• _Exercise_: Print the records exactly as given.

+++ Material supplied +++

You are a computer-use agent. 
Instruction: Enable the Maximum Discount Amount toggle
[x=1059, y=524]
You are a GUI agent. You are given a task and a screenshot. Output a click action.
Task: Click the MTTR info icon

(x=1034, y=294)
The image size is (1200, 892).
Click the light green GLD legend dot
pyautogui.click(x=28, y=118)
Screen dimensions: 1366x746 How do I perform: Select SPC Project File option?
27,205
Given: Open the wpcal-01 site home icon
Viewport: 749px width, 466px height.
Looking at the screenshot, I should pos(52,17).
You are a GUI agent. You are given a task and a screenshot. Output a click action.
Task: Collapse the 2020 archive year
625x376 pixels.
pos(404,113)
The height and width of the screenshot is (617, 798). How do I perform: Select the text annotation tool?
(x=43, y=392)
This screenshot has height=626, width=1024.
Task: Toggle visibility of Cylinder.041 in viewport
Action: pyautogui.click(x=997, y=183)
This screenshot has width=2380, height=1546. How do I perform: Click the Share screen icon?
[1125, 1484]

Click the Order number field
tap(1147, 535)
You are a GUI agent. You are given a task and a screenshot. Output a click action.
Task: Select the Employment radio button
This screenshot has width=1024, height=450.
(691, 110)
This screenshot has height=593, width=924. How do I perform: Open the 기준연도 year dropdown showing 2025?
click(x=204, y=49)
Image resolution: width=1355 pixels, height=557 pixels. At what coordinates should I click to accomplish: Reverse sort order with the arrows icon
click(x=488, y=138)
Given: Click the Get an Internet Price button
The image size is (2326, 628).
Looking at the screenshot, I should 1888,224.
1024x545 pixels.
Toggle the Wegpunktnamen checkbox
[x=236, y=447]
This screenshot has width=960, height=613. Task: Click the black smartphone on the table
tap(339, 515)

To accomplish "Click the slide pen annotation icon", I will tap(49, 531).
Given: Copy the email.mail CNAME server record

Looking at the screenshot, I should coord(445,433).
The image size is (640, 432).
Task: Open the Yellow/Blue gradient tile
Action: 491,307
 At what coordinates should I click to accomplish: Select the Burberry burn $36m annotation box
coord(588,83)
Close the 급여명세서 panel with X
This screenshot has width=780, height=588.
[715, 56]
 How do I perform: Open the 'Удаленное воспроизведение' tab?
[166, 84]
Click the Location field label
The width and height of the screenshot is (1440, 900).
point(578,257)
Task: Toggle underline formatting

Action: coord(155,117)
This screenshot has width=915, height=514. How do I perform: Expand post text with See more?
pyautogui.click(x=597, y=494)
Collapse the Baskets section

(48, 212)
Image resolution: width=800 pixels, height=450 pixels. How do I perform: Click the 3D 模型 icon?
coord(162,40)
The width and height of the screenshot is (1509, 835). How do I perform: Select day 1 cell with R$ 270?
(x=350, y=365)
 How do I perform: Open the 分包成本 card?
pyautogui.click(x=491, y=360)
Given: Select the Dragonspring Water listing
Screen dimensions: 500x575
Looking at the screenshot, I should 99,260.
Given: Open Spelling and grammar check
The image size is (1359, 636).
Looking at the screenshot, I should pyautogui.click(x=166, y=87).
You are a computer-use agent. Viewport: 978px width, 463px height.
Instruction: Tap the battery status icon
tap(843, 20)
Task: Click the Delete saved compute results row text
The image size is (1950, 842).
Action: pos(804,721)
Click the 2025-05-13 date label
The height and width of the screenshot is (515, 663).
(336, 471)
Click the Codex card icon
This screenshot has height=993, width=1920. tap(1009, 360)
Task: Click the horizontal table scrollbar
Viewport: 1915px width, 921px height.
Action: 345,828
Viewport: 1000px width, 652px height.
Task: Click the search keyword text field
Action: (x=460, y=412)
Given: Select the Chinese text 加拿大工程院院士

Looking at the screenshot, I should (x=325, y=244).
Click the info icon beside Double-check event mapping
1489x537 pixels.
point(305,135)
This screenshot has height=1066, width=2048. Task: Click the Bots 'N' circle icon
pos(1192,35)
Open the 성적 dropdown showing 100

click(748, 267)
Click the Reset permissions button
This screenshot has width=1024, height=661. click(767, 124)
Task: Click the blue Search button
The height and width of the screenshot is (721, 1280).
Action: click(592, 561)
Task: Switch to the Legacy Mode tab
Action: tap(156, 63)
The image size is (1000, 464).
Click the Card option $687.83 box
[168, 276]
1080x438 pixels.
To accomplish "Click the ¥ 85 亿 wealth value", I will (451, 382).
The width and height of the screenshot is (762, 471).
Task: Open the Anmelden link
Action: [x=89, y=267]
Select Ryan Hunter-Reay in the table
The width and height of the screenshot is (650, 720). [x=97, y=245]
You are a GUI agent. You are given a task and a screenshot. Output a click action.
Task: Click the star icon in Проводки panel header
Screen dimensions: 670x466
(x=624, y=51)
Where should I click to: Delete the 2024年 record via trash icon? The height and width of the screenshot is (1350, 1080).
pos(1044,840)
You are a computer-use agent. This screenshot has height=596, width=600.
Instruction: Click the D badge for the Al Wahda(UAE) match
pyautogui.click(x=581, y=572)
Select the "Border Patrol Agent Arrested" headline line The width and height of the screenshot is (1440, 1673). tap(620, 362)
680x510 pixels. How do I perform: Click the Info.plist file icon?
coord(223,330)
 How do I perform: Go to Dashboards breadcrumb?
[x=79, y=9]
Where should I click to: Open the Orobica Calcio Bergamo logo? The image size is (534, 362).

+++

• _Answer area_:
You are a computer-use agent. 
Instruction: Enable the Maximum Discount Amount toggle
[x=1059, y=524]
You are a GUI agent. You are given a task and a screenshot. Output a click action.
Task: Click the MTTR info icon

(x=1034, y=294)
The image size is (1200, 892).
Click the light green GLD legend dot
pyautogui.click(x=28, y=118)
Screen dimensions: 1366x746 How do I perform: Select SPC Project File option?
27,205
Given: Open the wpcal-01 site home icon
Viewport: 749px width, 466px height.
Looking at the screenshot, I should pos(52,17).
You are a GUI agent. You are given a task and a screenshot. Output a click action.
Task: Collapse the 2020 archive year
625x376 pixels.
pos(404,113)
The height and width of the screenshot is (617, 798). How do I perform: Select the text annotation tool?
(x=43, y=392)
This screenshot has height=626, width=1024.
Task: Toggle visibility of Cylinder.041 in viewport
Action: pyautogui.click(x=997, y=183)
This screenshot has width=2380, height=1546. How do I perform: Click the Share screen icon?
[1125, 1484]

Click the Order number field
tap(1147, 535)
You are a GUI agent. You are given a task and a screenshot. Output a click action.
Task: Select the Employment radio button
This screenshot has width=1024, height=450.
(691, 110)
This screenshot has height=593, width=924. How do I perform: Open the 기준연도 year dropdown showing 2025?
click(x=204, y=49)
Image resolution: width=1355 pixels, height=557 pixels. At what coordinates should I click to accomplish: Reverse sort order with the arrows icon
click(x=488, y=138)
Given: Click the Get an Internet Price button
The image size is (2326, 628).
Looking at the screenshot, I should 1888,224.
1024x545 pixels.
Toggle the Wegpunktnamen checkbox
[x=236, y=447]
This screenshot has width=960, height=613. Task: Click the black smartphone on the table
tap(339, 515)

To accomplish "Click the slide pen annotation icon", I will tap(49, 531).
Given: Copy the email.mail CNAME server record

Looking at the screenshot, I should coord(445,433).
The image size is (640, 432).
Task: Open the Yellow/Blue gradient tile
Action: 491,307
 At what coordinates should I click to accomplish: Select the Burberry burn $36m annotation box
coord(588,83)
Close the 급여명세서 panel with X
This screenshot has width=780, height=588.
[715, 56]
 How do I perform: Open the 'Удаленное воспроизведение' tab?
[166, 84]
Click the Location field label
The width and height of the screenshot is (1440, 900).
point(578,257)
Task: Toggle underline formatting

Action: coord(155,117)
This screenshot has width=915, height=514. How do I perform: Expand post text with See more?
pyautogui.click(x=597, y=494)
Collapse the Baskets section

(48, 212)
Image resolution: width=800 pixels, height=450 pixels. How do I perform: Click the 3D 模型 icon?
coord(162,40)
The width and height of the screenshot is (1509, 835). How do I perform: Select day 1 cell with R$ 270?
(x=350, y=365)
 How do I perform: Open the 分包成本 card?
pyautogui.click(x=491, y=360)
Given: Select the Dragonspring Water listing
Screen dimensions: 500x575
Looking at the screenshot, I should 99,260.
Given: Open Spelling and grammar check
The image size is (1359, 636).
Looking at the screenshot, I should pyautogui.click(x=166, y=87).
You are a computer-use agent. Viewport: 978px width, 463px height.
Instruction: Tap the battery status icon
tap(843, 20)
Task: Click the Delete saved compute results row text
The image size is (1950, 842).
Action: pos(804,721)
Click the 2025-05-13 date label
The height and width of the screenshot is (515, 663).
(336, 471)
Click the Codex card icon
This screenshot has height=993, width=1920. tap(1009, 360)
Task: Click the horizontal table scrollbar
Viewport: 1915px width, 921px height.
Action: 345,828
Viewport: 1000px width, 652px height.
Task: Click the search keyword text field
Action: (x=460, y=412)
Given: Select the Chinese text 加拿大工程院院士

Looking at the screenshot, I should (x=325, y=244).
Click the info icon beside Double-check event mapping
1489x537 pixels.
point(305,135)
This screenshot has height=1066, width=2048. Task: Click the Bots 'N' circle icon
pos(1192,35)
Open the 성적 dropdown showing 100

click(748, 267)
Click the Reset permissions button
This screenshot has width=1024, height=661. click(767, 124)
Task: Click the blue Search button
The height and width of the screenshot is (721, 1280).
Action: click(592, 561)
Task: Switch to the Legacy Mode tab
Action: tap(156, 63)
The image size is (1000, 464).
Click the Card option $687.83 box
[168, 276]
1080x438 pixels.
To accomplish "Click the ¥ 85 亿 wealth value", I will (451, 382).
The width and height of the screenshot is (762, 471).
Task: Open the Anmelden link
Action: [x=89, y=267]
Select Ryan Hunter-Reay in the table
The width and height of the screenshot is (650, 720). [x=97, y=245]
You are a GUI agent. You are given a task and a screenshot. Output a click action.
Task: Click the star icon in Проводки panel header
Screen dimensions: 670x466
(x=624, y=51)
Where should I click to: Delete the 2024年 record via trash icon? The height and width of the screenshot is (1350, 1080).
pos(1044,840)
You are a computer-use agent. This screenshot has height=596, width=600.
Instruction: Click the D badge for the Al Wahda(UAE) match
pyautogui.click(x=581, y=572)
Select the "Border Patrol Agent Arrested" headline line The width and height of the screenshot is (1440, 1673). tap(620, 362)
680x510 pixels. How do I perform: Click the Info.plist file icon?
coord(223,330)
 How do I perform: Go to Dashboards breadcrumb?
[x=79, y=9]
Where should I click to: Open the Orobica Calcio Bergamo logo? The image size is (534, 362).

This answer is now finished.